Burgundy prides itself on its provincialism, its claim to the mythical status of France profonde, deepest France. Immersion in provincial life is one of the chief pleasures of Burgundy. A balloon flight over rolling countryside reveals gilded roofs, pointed weathervanes, fields and sunflowers and Charolais cattle.  A smooth descent may alight upon a boldly painted barge, a bicycle race or a Burgundian wedding.  Such cameos may be glimpsed from the ground as easily as from a hot-air balloon. “Good wine is an inward emotion”, said Henry James; so is provincialism. Behind the lace curtains are cultured farmers and cunning vignerons. Burgundy has its fingers on the pulse of provincial France.

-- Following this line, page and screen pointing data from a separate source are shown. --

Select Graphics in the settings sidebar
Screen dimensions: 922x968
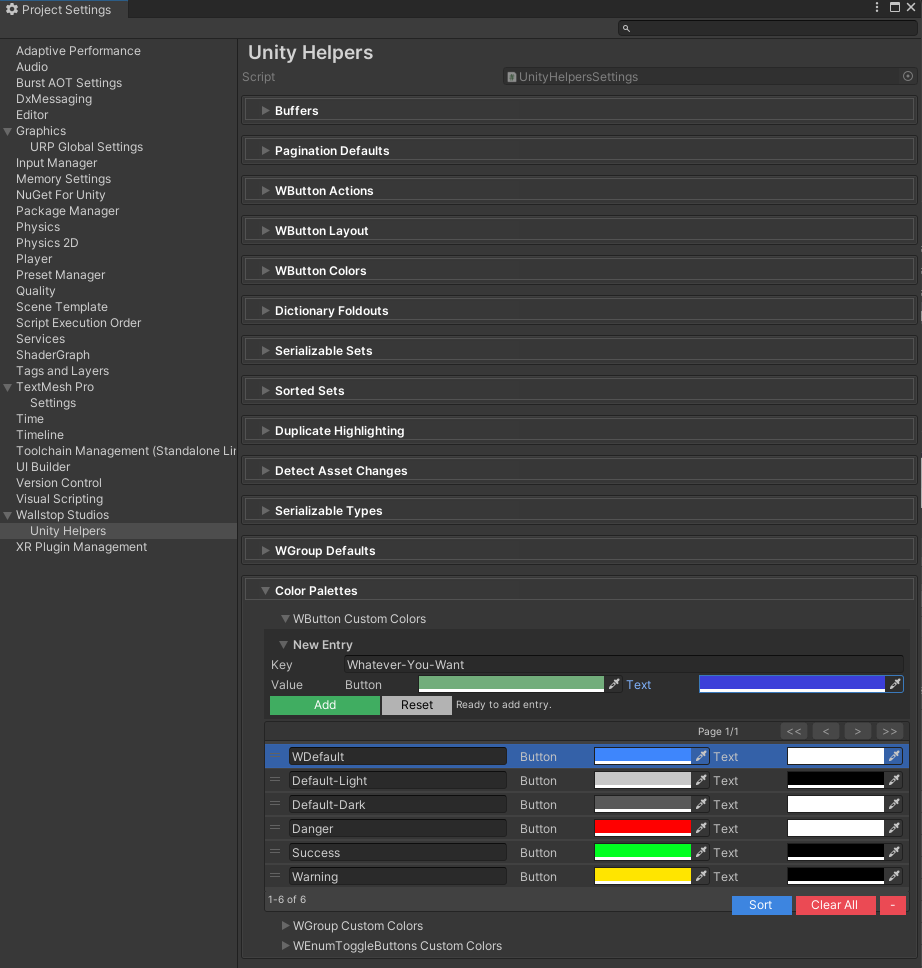pos(43,130)
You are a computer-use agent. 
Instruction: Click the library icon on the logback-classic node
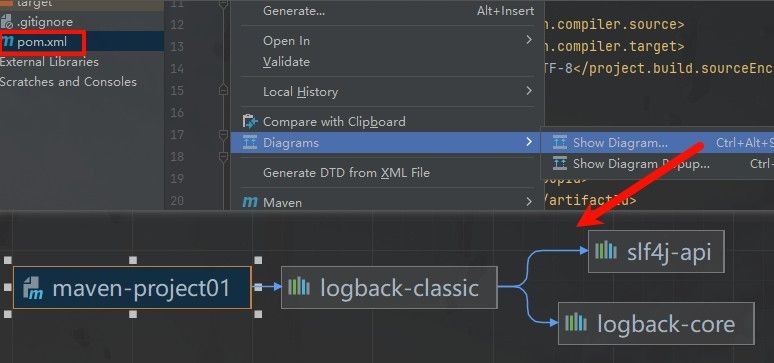coord(299,286)
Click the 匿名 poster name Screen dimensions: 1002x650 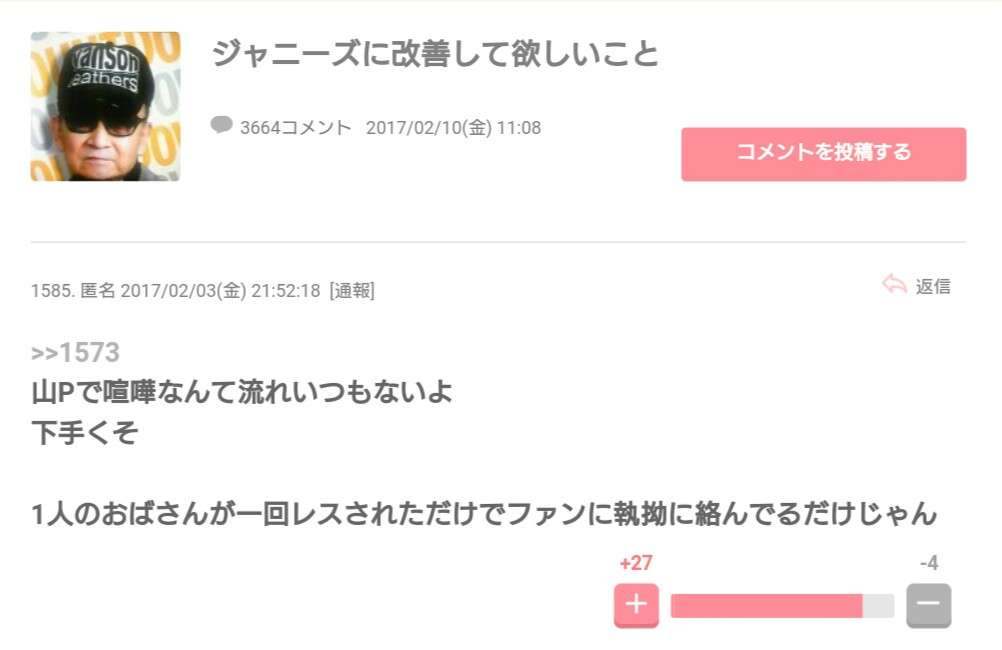(98, 291)
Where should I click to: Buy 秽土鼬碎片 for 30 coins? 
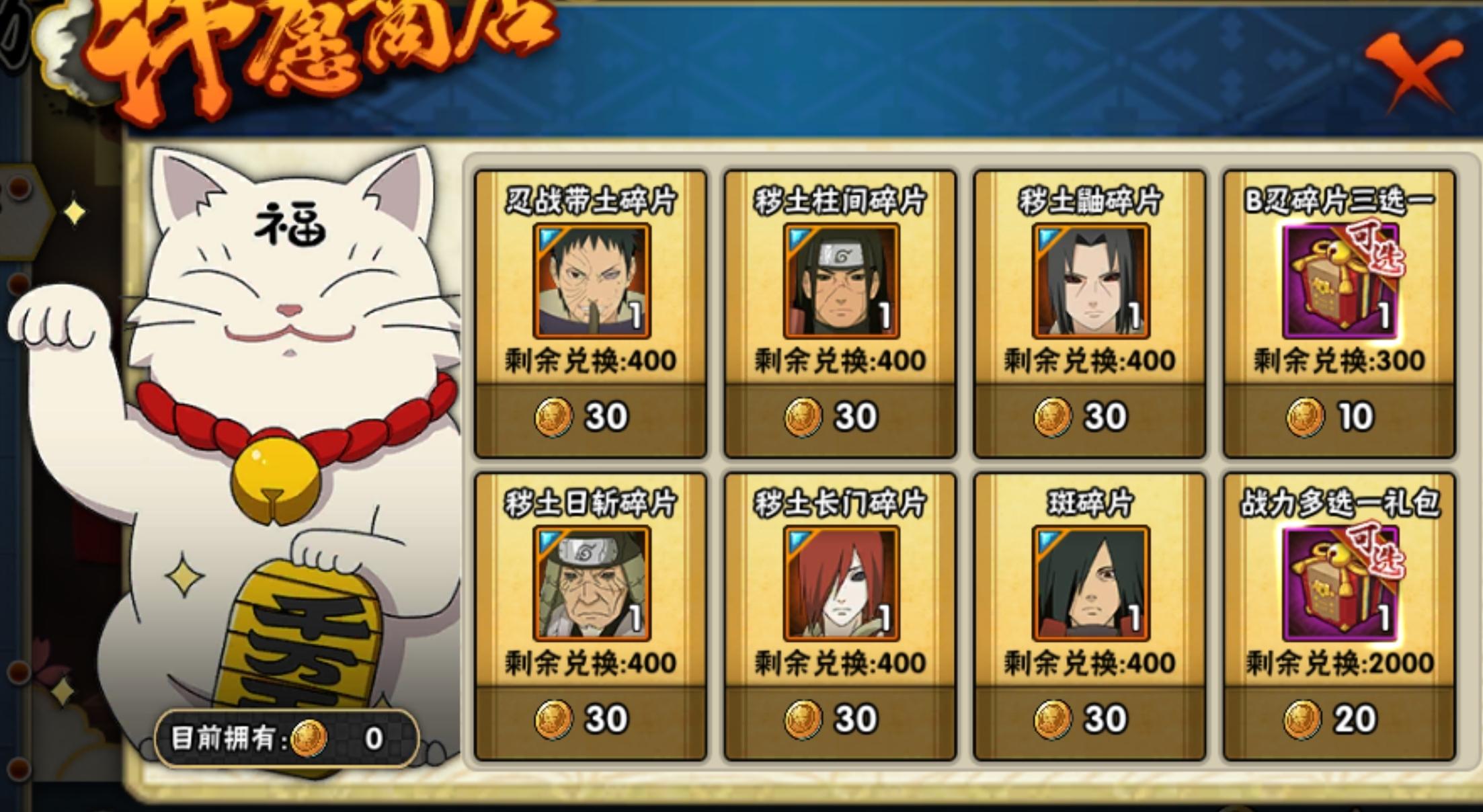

Burgundy is neighbourly in the warmest sense of the word. Wine-growers will help rivals with a troublesome harvest, either as an individual gesture or through the wine associations. A sense of solidarity pervades the Cote d’Or vineyards.  Gevrey-Chambertin is sleepy and smug – typical wine country. Ten acres, the average patch, produces a good living. The sleek cars outside vignerons’ homes in Nuit-St-Georges and Fixin are proof of what the Fisc, the tax office, terms signes extérieurs de richesse. Traditional market towns thrive, such as earthy yet appealing Charolles. At the Wednesday market, tough farmers bid for the prized white cattle as well as pigs, sheep and chickens. Farmers gossip below the orange-tiled roofs while, between the canals and the scruffy allotments, bustling traders sell every form of paté and sausage Pragmatism and continuity are a recipe for success in the land of plenty.  The setting of Charolles, within the spiritual triangle of Taizé, Cluny and Paray-le-Monial, means that the church is central. There are summer concerts in Romanesque chapels, and folklore festivals, often followed by a rich entrecote Charolaise.

Dijon is Burgundy’s window on the world, a city that has grown without sacrificing its soul. Outsiders would say that its soul was always resolutely provincial. At heart, Dijon is bourgeois and conservative, a city of civil servants, academics and office workers drawn to the Burgundian good life. Dijon’s gastronomic fair is a byword for Burgundian sumptuousness as well as cuisine. Its bustling ethnic markets seem untypical for Burgundy: Italian and Algerian traders jostle for space; a gipsy has trained a mongoose to seat on a pony and beg. Yet behind the exoticism are Burgundian signs and symbols. La Petite Flamande sells snails beside stalls stacked with jars of mustard; nearby, bourgeois students join Dijonnais matron in browsing for junk. They are bound by a mercantile yet convivial approach that embodies the spirit of this countrified capital, and of Burgundy itself.